Today, we have a guest article by Anne Boleyn Files visitor and author Anne Clinard Barnhill. Many of you will know Anne from her comments, her posts in the forum and also from The Anne Boleyn Fellowship. I want to take this opportunity to thank Anne for the support and encouragement she’s given me in running The Anne Boleyn Files and to also congratulate her as today sees the release of her first historical novel “At the Mercy of the Queen: A Novel of Anne Boleyn”, which I have just reviewed over on our Review website – see At the Mercy of the Queen: A Novel of Anne Boleyn
Lady Margaret Shelton or “Pretty Madge” as she was known at court
Lady Margaret Shelton was one of ten children born to Sir John and Lady Anne (Boleyn) Shelton, according to www.Tudorplace.com. In Z.F.Shelton’s family history, The Sheltons, only nine children are listed.

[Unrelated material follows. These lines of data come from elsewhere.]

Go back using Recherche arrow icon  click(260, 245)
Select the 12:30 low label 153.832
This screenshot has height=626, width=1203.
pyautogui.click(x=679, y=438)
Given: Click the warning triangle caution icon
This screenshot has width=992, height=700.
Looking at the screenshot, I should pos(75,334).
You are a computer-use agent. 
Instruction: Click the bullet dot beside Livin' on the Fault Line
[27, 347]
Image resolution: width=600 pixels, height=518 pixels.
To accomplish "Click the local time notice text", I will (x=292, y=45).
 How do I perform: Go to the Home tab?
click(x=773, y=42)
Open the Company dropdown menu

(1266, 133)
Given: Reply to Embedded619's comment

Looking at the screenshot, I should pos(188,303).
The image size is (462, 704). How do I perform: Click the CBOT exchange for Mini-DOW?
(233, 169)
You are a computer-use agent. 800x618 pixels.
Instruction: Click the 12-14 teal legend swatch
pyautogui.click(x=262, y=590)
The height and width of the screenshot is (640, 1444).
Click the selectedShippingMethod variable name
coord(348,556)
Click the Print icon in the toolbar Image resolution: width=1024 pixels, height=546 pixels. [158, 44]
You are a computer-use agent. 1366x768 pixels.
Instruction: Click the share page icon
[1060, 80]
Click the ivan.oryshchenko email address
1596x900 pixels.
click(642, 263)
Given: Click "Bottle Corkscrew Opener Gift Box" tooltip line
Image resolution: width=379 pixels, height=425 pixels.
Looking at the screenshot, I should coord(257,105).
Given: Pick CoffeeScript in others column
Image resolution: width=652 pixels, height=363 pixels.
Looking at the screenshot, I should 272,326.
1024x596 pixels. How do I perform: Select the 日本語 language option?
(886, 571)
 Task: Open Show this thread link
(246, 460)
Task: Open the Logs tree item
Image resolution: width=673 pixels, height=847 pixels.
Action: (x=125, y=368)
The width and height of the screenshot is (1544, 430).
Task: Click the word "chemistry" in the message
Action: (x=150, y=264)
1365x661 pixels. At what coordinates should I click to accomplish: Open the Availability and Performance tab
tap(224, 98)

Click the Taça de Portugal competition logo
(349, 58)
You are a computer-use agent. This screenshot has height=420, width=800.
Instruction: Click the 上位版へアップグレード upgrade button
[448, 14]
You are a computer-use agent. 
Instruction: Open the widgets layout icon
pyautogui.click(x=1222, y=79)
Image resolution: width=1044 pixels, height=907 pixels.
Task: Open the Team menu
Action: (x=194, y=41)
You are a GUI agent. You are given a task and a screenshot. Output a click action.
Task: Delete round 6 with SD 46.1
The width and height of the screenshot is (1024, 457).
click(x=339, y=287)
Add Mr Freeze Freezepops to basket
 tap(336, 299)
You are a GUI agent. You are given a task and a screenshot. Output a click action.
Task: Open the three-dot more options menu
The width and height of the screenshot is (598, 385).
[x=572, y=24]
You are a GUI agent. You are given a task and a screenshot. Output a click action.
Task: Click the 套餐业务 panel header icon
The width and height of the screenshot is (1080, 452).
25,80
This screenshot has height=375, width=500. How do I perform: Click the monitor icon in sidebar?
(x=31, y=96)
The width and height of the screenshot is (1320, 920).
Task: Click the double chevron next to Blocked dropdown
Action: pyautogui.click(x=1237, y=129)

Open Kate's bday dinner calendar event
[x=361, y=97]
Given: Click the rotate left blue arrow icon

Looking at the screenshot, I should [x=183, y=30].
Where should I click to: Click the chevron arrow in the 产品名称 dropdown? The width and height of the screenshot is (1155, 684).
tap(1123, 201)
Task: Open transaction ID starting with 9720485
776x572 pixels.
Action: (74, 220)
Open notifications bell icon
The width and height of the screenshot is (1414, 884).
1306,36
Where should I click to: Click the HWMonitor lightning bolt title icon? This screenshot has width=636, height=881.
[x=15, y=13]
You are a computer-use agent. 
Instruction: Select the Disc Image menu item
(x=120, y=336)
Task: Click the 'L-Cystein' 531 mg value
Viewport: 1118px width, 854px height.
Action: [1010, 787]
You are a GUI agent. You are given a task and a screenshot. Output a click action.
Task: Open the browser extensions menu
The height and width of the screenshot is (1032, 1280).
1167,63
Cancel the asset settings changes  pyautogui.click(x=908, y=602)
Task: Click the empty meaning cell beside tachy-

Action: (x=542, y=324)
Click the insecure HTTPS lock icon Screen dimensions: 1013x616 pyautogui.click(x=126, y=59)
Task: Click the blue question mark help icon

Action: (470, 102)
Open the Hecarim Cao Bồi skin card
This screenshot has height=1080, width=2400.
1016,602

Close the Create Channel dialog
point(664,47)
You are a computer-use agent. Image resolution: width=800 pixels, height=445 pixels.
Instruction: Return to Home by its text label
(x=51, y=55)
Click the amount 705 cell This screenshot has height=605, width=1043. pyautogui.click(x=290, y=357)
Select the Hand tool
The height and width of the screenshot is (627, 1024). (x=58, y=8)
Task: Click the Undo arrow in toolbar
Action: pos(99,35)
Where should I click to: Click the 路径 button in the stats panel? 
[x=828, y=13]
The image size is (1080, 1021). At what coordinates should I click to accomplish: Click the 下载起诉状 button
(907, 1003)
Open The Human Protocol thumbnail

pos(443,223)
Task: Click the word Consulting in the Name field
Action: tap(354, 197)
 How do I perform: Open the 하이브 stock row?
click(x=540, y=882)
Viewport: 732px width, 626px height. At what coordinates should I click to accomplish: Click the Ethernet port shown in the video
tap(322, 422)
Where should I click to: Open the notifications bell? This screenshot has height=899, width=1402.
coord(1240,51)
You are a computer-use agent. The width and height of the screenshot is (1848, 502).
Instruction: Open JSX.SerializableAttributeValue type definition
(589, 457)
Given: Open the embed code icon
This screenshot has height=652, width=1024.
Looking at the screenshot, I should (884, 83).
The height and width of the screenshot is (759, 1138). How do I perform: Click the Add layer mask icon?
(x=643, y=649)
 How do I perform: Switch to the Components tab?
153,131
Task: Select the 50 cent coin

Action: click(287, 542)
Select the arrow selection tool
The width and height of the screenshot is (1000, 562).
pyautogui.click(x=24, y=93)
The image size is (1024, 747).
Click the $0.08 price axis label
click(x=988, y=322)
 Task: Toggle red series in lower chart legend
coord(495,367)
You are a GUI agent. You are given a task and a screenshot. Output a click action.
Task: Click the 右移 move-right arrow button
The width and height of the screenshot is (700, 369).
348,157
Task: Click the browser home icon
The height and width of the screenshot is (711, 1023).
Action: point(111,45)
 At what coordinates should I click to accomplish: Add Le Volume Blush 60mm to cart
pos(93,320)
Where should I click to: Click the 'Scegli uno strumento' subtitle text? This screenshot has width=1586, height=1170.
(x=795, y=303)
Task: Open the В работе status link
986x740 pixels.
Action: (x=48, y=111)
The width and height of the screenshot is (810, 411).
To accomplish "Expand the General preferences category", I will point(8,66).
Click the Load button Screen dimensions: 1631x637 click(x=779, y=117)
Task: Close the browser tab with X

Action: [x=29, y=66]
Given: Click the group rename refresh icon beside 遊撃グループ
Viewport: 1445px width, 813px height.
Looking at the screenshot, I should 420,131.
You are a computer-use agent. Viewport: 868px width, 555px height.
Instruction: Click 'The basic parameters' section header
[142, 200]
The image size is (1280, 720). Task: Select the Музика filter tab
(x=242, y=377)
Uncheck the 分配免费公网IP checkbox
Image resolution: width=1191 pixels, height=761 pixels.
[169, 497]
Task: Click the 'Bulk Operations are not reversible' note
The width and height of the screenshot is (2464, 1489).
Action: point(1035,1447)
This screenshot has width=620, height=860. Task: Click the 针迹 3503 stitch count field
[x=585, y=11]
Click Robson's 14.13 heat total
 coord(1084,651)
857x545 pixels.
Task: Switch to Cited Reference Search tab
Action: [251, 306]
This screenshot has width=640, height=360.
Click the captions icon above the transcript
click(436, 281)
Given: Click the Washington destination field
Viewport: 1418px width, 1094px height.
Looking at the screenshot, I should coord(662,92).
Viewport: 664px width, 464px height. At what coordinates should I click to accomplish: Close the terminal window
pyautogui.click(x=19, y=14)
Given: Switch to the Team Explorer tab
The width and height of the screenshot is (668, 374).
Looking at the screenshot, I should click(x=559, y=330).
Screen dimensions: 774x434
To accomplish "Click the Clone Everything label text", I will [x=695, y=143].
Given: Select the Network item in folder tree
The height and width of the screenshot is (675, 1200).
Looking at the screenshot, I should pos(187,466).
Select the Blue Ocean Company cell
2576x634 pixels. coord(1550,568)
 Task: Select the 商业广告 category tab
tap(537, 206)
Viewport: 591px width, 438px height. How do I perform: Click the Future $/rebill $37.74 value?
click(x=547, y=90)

The date of Lady Margaret’s birth is unknown, but is stated as coming sometime after 1501. We know her mother, Lady Anne, was 21 when she married Sir John in 1497 and we know one of her last children born, Thomas, was born in 1520 when Lady Anne was 44. We can only guess which year Margaret was born. It is thought she was older than her sister, Mary, with whom she is often confused.
Though we do not know the exact date of her birth, we do know when her first cousin, Anne Boleyn, was crowned queen, Lady Margaret was at court to serve as lady-in-waiting. In the family history book, there is a note by her name which says, “Madge was attendant at the Court of her cousin Queen Anne Boleyn and was instructed by her to distract the attention of King Henry VIII when he was making love to Jane Seymour.” Of course, we have no way of knowing whether Anne Boleyn instructed Margaret or not. But we do know that for a brief period of about six months, Pretty Madge had the king’s attention. Was their affair merely a play on courtly love? Or was it consummated? Again, we will never know for sure.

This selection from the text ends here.